West Nusa Tenggara (NTB) Province possesses considerable natural resource potential, exhibiting a wide array of distinctive ecosystems. However, the province is confronted with environmental challenges arising from escalating economic activities and population growth, including deforestation, land degradation, water pollution, and marine ecosystem degradation. In an effort to address this issue, the NTB Provincial Government has implemented a series of priority policies, one of which is Governor Regulation Number 60 of 2022 concerning Monitoring and Evaluation of Financial Assistance Expenditure. This regulation serves as a mechanism for providing fiscal incentives based on ecological performance to district, city, and village governments. The objective of this study is to evaluate the implementation of the policy by employing a retrospective policy valuation approach. The data will be collected through observation, interviews, literature reviews, and Focus Group Discussions (FGDs). The data will then be analyzed using a Likert scale on five main criteria: effectiveness, efficiency, responsiveness, adequacy, and determination.

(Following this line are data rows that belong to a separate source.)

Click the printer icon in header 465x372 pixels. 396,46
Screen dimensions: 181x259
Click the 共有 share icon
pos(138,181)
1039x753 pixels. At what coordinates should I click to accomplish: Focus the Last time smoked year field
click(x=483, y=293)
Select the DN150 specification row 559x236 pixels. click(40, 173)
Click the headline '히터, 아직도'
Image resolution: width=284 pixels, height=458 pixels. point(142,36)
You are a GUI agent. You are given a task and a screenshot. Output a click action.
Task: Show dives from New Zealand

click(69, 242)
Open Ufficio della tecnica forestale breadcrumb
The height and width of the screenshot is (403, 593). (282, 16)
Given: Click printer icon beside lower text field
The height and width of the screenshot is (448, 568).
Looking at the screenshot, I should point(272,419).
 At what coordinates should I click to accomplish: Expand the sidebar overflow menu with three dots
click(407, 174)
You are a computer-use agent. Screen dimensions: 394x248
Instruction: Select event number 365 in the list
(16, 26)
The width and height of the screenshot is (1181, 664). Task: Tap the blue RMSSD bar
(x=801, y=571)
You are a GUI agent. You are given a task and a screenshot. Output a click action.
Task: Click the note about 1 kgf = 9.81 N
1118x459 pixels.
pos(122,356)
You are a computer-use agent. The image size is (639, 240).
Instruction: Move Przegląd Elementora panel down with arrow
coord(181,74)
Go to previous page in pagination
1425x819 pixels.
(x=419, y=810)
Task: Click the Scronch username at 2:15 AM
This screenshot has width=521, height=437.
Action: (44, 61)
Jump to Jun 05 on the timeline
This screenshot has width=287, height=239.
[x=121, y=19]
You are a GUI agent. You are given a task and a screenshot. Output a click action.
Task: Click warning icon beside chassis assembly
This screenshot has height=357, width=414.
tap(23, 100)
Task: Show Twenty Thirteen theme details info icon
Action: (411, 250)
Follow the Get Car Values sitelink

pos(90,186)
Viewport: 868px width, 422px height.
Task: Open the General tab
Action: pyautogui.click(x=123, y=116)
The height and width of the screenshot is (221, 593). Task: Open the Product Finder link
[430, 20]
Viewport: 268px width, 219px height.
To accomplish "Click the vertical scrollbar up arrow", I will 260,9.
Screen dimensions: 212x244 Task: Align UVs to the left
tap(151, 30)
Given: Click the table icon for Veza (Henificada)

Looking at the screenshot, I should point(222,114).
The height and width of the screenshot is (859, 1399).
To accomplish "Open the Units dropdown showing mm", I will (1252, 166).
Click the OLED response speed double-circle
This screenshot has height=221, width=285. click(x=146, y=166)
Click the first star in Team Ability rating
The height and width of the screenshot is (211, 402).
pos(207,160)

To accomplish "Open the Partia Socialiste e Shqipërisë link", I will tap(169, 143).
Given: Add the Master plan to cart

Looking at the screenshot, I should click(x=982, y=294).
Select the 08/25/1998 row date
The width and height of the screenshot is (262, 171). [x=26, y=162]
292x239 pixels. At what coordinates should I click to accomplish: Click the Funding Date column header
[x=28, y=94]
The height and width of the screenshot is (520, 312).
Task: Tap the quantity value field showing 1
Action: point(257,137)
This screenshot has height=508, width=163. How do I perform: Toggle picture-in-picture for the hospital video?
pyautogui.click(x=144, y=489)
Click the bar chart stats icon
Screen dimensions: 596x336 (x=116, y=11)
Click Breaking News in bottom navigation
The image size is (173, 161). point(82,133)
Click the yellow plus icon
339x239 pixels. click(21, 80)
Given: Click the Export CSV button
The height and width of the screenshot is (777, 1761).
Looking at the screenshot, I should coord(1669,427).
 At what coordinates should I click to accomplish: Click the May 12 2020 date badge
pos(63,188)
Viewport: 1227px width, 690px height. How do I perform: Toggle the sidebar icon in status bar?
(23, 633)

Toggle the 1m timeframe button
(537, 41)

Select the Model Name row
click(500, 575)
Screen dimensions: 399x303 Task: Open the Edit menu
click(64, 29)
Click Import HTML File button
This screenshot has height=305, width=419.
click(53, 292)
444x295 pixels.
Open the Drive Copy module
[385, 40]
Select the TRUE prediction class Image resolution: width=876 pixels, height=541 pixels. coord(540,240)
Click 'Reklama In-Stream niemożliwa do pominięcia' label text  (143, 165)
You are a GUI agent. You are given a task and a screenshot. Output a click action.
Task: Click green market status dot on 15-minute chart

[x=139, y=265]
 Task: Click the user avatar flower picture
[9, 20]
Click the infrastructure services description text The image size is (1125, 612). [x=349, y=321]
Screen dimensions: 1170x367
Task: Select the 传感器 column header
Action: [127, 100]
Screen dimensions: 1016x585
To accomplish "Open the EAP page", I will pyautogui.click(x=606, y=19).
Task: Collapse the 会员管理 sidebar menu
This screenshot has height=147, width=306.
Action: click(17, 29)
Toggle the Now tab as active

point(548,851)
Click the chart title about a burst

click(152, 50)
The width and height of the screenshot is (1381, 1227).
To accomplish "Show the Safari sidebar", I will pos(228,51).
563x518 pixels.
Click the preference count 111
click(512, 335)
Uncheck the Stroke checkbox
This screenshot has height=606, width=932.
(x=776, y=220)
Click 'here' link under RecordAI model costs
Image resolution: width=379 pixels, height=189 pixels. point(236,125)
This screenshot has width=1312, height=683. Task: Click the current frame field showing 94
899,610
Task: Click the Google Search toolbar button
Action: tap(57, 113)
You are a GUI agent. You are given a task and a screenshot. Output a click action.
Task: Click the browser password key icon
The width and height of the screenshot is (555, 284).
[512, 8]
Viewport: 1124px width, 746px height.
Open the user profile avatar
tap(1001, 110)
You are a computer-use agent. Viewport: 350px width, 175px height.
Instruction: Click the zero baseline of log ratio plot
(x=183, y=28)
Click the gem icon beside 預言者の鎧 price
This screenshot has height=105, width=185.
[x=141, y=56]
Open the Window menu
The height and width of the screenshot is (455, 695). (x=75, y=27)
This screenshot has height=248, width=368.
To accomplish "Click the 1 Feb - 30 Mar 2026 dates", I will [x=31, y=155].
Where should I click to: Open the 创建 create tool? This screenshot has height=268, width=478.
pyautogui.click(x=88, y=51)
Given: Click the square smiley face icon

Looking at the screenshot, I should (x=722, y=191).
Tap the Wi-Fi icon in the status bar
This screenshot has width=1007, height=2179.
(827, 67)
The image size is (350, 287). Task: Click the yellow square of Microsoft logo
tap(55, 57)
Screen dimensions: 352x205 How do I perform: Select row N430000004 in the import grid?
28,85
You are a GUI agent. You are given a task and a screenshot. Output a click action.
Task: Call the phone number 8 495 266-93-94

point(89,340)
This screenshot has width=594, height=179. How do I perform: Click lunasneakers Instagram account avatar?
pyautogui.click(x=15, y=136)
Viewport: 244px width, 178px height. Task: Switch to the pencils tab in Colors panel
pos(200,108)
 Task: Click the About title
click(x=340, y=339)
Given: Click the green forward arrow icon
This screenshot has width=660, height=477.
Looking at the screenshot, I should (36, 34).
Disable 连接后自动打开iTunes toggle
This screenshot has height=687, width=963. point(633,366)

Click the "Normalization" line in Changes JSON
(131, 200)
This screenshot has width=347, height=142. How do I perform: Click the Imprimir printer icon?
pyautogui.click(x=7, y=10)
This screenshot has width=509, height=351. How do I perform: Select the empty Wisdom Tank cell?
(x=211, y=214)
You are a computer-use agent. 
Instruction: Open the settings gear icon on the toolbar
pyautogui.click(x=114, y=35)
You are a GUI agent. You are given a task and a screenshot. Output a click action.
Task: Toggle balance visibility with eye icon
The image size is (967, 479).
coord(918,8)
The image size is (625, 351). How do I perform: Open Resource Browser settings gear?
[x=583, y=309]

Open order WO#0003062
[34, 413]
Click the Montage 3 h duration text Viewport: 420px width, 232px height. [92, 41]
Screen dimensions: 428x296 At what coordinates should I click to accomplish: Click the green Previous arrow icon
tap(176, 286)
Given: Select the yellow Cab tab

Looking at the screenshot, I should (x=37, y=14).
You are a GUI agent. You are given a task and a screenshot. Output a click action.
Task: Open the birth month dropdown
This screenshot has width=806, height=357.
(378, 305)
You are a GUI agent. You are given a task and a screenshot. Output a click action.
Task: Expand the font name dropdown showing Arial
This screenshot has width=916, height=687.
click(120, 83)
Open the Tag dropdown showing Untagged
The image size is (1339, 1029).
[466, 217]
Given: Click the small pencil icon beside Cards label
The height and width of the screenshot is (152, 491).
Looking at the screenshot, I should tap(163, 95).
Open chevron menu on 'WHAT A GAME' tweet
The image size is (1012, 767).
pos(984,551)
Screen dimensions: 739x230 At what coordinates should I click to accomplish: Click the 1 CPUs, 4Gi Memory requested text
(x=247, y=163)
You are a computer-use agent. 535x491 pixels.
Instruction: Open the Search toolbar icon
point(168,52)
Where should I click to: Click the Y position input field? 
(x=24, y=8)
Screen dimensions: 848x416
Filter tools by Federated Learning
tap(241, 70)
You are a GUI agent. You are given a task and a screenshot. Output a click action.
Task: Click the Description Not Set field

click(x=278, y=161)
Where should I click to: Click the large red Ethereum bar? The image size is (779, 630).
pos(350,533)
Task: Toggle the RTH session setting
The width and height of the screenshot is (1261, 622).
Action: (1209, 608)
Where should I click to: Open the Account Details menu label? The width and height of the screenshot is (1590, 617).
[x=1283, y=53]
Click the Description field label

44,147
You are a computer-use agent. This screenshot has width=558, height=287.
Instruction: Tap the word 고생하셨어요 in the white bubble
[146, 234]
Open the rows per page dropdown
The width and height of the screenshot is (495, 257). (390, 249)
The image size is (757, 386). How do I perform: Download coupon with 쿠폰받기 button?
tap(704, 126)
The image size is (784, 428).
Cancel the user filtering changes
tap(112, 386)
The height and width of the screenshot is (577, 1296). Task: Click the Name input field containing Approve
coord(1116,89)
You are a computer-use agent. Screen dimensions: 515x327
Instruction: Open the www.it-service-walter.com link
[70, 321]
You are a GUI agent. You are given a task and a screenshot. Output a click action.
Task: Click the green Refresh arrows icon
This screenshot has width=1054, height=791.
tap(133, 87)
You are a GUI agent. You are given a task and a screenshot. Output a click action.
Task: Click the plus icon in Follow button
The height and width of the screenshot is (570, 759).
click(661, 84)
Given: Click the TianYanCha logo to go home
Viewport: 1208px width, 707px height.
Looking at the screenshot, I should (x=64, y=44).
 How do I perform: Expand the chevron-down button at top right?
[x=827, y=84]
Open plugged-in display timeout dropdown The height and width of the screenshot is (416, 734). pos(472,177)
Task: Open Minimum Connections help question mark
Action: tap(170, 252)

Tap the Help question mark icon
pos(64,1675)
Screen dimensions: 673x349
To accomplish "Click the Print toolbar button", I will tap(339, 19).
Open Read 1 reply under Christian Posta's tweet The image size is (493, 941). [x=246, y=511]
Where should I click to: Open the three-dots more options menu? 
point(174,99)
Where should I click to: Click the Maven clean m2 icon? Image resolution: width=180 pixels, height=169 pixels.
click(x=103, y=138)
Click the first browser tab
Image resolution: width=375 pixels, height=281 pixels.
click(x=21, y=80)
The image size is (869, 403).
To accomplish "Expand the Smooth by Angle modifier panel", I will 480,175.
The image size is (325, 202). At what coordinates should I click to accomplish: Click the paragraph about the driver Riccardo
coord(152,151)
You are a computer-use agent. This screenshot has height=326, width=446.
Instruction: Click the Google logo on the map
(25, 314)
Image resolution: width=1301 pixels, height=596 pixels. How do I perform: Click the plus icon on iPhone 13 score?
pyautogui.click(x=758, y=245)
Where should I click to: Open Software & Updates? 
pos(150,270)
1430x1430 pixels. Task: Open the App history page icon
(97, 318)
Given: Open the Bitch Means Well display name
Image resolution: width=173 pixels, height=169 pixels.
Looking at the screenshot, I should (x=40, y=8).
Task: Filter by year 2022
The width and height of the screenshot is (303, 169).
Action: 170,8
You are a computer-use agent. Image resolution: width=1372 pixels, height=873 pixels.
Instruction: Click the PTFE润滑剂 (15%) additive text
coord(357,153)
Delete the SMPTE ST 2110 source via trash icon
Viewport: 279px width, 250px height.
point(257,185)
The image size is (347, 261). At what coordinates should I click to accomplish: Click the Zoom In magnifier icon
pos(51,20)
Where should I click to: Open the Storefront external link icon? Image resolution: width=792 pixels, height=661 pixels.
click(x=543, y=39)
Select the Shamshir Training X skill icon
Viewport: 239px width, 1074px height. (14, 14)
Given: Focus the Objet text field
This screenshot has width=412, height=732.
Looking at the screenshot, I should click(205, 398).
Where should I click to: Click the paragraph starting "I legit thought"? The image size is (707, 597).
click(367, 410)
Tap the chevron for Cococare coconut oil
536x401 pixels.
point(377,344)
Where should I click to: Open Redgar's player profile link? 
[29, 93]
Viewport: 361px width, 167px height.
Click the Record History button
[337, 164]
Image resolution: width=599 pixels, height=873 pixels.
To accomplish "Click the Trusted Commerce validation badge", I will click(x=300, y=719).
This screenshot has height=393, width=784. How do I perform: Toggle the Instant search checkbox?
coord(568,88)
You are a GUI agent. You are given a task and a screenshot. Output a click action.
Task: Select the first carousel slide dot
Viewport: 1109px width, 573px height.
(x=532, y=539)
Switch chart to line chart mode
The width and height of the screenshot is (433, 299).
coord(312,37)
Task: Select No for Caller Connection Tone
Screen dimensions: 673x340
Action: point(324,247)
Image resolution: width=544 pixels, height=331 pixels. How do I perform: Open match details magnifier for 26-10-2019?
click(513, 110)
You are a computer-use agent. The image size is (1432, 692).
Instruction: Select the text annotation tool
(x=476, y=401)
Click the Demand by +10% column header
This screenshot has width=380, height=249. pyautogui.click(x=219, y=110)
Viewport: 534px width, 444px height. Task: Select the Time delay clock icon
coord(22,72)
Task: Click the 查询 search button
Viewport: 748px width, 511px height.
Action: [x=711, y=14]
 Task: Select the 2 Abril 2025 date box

The findings of the study indicate that the implementation of Governor Regulation 60 of 2022 is classified as high, with an average value of 2.56, particularly in terms of effectiveness, as evidenced by the allocation of awards and specialized financial assistance to villages and regencies/cities in environmental management. Nevertheless, the monitoring and evaluation of the implementation of financial assistance must be improved to ensure transparency, accountability, and program continuity. This finding underscores the necessity of calibrating ecological indicators within the fiscal transfer scheme in accordance with the local characteristics of NTB, as well as the imperative for cross-government collaboration to promote sustainable development. The implementation of this policy can serve as a model for other regions seeking to enhance fiscal incentives for environmental conservation in an effective and equitable manner.